*** Opening The records ***

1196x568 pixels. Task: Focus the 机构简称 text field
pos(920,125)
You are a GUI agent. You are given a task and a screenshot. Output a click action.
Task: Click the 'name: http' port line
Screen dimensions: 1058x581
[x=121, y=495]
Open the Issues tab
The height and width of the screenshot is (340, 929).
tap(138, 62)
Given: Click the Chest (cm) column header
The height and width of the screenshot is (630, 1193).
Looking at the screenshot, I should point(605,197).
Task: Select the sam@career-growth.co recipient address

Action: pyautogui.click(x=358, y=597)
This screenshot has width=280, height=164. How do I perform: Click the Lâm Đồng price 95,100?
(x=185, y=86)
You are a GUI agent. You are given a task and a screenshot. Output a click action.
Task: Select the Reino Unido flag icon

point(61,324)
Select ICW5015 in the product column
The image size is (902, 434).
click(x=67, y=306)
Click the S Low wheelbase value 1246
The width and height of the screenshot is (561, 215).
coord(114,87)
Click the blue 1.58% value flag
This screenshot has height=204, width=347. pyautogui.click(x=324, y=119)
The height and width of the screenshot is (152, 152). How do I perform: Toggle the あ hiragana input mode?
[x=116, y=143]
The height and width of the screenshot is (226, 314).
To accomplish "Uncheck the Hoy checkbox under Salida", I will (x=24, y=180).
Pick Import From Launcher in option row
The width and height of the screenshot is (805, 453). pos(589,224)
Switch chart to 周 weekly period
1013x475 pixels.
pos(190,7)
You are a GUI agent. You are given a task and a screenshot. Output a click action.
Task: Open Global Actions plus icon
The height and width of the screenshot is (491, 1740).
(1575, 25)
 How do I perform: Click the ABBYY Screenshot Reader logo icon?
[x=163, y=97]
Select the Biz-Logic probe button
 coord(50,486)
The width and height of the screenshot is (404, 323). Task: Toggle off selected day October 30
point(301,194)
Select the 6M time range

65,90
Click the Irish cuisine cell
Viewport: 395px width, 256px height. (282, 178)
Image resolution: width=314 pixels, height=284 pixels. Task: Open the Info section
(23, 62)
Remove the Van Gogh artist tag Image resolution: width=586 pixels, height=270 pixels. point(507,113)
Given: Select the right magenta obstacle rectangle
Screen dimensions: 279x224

*** Closing The records ***

— Task item —
All records above are to be printed exactly, with nothing omitted.

— Response to the task —
1196x568 pixels. Task: Focus the 机构简称 text field
pos(920,125)
You are a GUI agent. You are given a task and a screenshot. Output a click action.
Task: Click the 'name: http' port line
Screen dimensions: 1058x581
[x=121, y=495]
Open the Issues tab
The height and width of the screenshot is (340, 929).
tap(138, 62)
Given: Click the Chest (cm) column header
The height and width of the screenshot is (630, 1193).
Looking at the screenshot, I should point(605,197).
Task: Select the sam@career-growth.co recipient address

Action: pyautogui.click(x=358, y=597)
This screenshot has width=280, height=164. How do I perform: Click the Lâm Đồng price 95,100?
(x=185, y=86)
You are a GUI agent. You are given a task and a screenshot. Output a click action.
Task: Select the Reino Unido flag icon

point(61,324)
Select ICW5015 in the product column
The image size is (902, 434).
click(x=67, y=306)
Click the S Low wheelbase value 1246
The width and height of the screenshot is (561, 215).
coord(114,87)
Click the blue 1.58% value flag
This screenshot has height=204, width=347. pyautogui.click(x=324, y=119)
The height and width of the screenshot is (152, 152). How do I perform: Toggle the あ hiragana input mode?
[x=116, y=143]
The height and width of the screenshot is (226, 314).
To accomplish "Uncheck the Hoy checkbox under Salida", I will (x=24, y=180).
Pick Import From Launcher in option row
The width and height of the screenshot is (805, 453). pos(589,224)
Switch chart to 周 weekly period
1013x475 pixels.
pos(190,7)
You are a GUI agent. You are given a task and a screenshot. Output a click action.
Task: Open Global Actions plus icon
The height and width of the screenshot is (491, 1740).
(1575, 25)
 How do I perform: Click the ABBYY Screenshot Reader logo icon?
[x=163, y=97]
Select the Biz-Logic probe button
 coord(50,486)
The width and height of the screenshot is (404, 323). Task: Toggle off selected day October 30
point(301,194)
Select the 6M time range

65,90
Click the Irish cuisine cell
Viewport: 395px width, 256px height. (282, 178)
Image resolution: width=314 pixels, height=284 pixels. Task: Open the Info section
(23, 62)
Remove the Van Gogh artist tag Image resolution: width=586 pixels, height=270 pixels. point(507,113)
Given: Select the right magenta obstacle rectangle
Screen dimensions: 279x224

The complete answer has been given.